● What the exercise asks
Reproduce the records below in their entirety, character for character.

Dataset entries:
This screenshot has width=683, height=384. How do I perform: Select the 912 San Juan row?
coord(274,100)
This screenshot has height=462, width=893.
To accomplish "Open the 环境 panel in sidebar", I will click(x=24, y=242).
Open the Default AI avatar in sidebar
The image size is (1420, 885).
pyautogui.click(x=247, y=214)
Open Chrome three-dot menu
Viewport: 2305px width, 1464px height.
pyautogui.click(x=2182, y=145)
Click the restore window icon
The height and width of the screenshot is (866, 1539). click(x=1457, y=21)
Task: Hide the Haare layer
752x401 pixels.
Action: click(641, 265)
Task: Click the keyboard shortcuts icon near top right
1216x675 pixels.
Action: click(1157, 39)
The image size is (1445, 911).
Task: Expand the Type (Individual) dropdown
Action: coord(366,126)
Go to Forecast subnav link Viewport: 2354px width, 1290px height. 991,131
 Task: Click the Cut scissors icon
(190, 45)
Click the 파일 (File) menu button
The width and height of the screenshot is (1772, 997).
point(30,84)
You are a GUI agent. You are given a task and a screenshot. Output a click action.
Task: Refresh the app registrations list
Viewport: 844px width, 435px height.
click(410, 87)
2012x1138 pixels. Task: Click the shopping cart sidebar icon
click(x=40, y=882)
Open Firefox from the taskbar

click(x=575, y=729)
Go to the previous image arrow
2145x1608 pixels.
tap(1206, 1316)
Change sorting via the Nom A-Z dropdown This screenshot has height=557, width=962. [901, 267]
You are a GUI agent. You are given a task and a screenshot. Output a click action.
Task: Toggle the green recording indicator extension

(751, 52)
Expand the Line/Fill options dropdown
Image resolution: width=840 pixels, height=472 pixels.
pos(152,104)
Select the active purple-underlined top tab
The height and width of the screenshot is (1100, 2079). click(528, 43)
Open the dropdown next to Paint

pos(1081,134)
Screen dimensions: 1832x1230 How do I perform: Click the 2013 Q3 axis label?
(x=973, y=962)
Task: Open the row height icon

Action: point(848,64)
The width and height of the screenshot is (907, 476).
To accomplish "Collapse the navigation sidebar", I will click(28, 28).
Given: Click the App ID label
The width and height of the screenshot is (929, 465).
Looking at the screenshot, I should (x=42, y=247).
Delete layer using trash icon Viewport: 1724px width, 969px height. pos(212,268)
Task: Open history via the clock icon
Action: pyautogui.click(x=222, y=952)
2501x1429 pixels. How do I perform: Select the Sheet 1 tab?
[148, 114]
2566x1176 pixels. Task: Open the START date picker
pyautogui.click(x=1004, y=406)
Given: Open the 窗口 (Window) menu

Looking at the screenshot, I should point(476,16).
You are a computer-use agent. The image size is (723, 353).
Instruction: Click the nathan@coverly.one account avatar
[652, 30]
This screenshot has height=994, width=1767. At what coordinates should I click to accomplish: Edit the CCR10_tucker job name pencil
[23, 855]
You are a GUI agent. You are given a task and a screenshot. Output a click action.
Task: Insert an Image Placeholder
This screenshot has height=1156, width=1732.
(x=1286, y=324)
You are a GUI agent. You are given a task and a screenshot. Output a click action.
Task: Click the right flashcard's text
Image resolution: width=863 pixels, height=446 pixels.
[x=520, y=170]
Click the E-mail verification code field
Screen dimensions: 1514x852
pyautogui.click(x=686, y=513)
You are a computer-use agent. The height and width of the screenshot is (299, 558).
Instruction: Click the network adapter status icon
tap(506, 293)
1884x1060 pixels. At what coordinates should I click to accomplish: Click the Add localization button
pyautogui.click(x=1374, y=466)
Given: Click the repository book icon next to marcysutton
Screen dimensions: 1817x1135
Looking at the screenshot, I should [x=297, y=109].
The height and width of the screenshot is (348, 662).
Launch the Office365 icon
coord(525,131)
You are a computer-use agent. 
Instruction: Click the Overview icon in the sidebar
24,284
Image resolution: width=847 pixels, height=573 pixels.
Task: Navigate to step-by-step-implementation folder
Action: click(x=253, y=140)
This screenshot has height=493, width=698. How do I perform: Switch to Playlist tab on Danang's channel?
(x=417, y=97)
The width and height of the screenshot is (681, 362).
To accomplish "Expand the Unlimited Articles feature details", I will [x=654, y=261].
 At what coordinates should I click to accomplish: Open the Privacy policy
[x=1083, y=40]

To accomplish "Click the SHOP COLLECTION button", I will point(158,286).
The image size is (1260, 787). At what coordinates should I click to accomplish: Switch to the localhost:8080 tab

● Solution to this task
This screenshot has width=683, height=384. How do I perform: Select the 912 San Juan row?
coord(274,100)
This screenshot has height=462, width=893.
To accomplish "Open the 环境 panel in sidebar", I will click(x=24, y=242).
Open the Default AI avatar in sidebar
The image size is (1420, 885).
pyautogui.click(x=247, y=214)
Open Chrome three-dot menu
Viewport: 2305px width, 1464px height.
pyautogui.click(x=2182, y=145)
Click the restore window icon
The height and width of the screenshot is (866, 1539). click(x=1457, y=21)
Task: Hide the Haare layer
752x401 pixels.
Action: click(641, 265)
Task: Click the keyboard shortcuts icon near top right
1216x675 pixels.
Action: click(1157, 39)
The image size is (1445, 911).
Task: Expand the Type (Individual) dropdown
Action: coord(366,126)
Go to Forecast subnav link Viewport: 2354px width, 1290px height. 991,131
 Task: Click the Cut scissors icon
(190, 45)
Click the 파일 (File) menu button
The width and height of the screenshot is (1772, 997).
point(30,84)
You are a GUI agent. You are given a task and a screenshot. Output a click action.
Task: Refresh the app registrations list
Viewport: 844px width, 435px height.
click(410, 87)
2012x1138 pixels. Task: Click the shopping cart sidebar icon
click(x=40, y=882)
Open Firefox from the taskbar

click(x=575, y=729)
Go to the previous image arrow
2145x1608 pixels.
tap(1206, 1316)
Change sorting via the Nom A-Z dropdown This screenshot has height=557, width=962. [901, 267]
You are a GUI agent. You are given a task and a screenshot. Output a click action.
Task: Toggle the green recording indicator extension

(751, 52)
Expand the Line/Fill options dropdown
Image resolution: width=840 pixels, height=472 pixels.
pos(152,104)
Select the active purple-underlined top tab
The height and width of the screenshot is (1100, 2079). click(528, 43)
Open the dropdown next to Paint

pos(1081,134)
Screen dimensions: 1832x1230 How do I perform: Click the 2013 Q3 axis label?
(x=973, y=962)
Task: Open the row height icon

Action: point(848,64)
The width and height of the screenshot is (907, 476).
To accomplish "Collapse the navigation sidebar", I will click(28, 28).
Given: Click the App ID label
The width and height of the screenshot is (929, 465).
Looking at the screenshot, I should (x=42, y=247).
Delete layer using trash icon Viewport: 1724px width, 969px height. pos(212,268)
Task: Open history via the clock icon
Action: pyautogui.click(x=222, y=952)
2501x1429 pixels. How do I perform: Select the Sheet 1 tab?
[148, 114]
2566x1176 pixels. Task: Open the START date picker
pyautogui.click(x=1004, y=406)
Given: Open the 窗口 (Window) menu

Looking at the screenshot, I should point(476,16).
You are a computer-use agent. The image size is (723, 353).
Instruction: Click the nathan@coverly.one account avatar
[652, 30]
This screenshot has height=994, width=1767. At what coordinates should I click to accomplish: Edit the CCR10_tucker job name pencil
[23, 855]
You are a GUI agent. You are given a task and a screenshot. Output a click action.
Task: Insert an Image Placeholder
This screenshot has height=1156, width=1732.
(x=1286, y=324)
You are a GUI agent. You are given a task and a screenshot. Output a click action.
Task: Click the right flashcard's text
Image resolution: width=863 pixels, height=446 pixels.
[x=520, y=170]
Click the E-mail verification code field
Screen dimensions: 1514x852
pyautogui.click(x=686, y=513)
You are a computer-use agent. The height and width of the screenshot is (299, 558).
Instruction: Click the network adapter status icon
tap(506, 293)
1884x1060 pixels. At what coordinates should I click to accomplish: Click the Add localization button
pyautogui.click(x=1374, y=466)
Given: Click the repository book icon next to marcysutton
Screen dimensions: 1817x1135
Looking at the screenshot, I should [x=297, y=109].
The height and width of the screenshot is (348, 662).
Launch the Office365 icon
coord(525,131)
You are a computer-use agent. 
Instruction: Click the Overview icon in the sidebar
24,284
Image resolution: width=847 pixels, height=573 pixels.
Task: Navigate to step-by-step-implementation folder
Action: click(x=253, y=140)
This screenshot has height=493, width=698. How do I perform: Switch to Playlist tab on Danang's channel?
(x=417, y=97)
The width and height of the screenshot is (681, 362).
To accomplish "Expand the Unlimited Articles feature details", I will [x=654, y=261].
 At what coordinates should I click to accomplish: Open the Privacy policy
[x=1083, y=40]

To accomplish "Click the SHOP COLLECTION button", I will point(158,286).
The image size is (1260, 787). At what coordinates should I click to accomplish: Switch to the localhost:8080 tab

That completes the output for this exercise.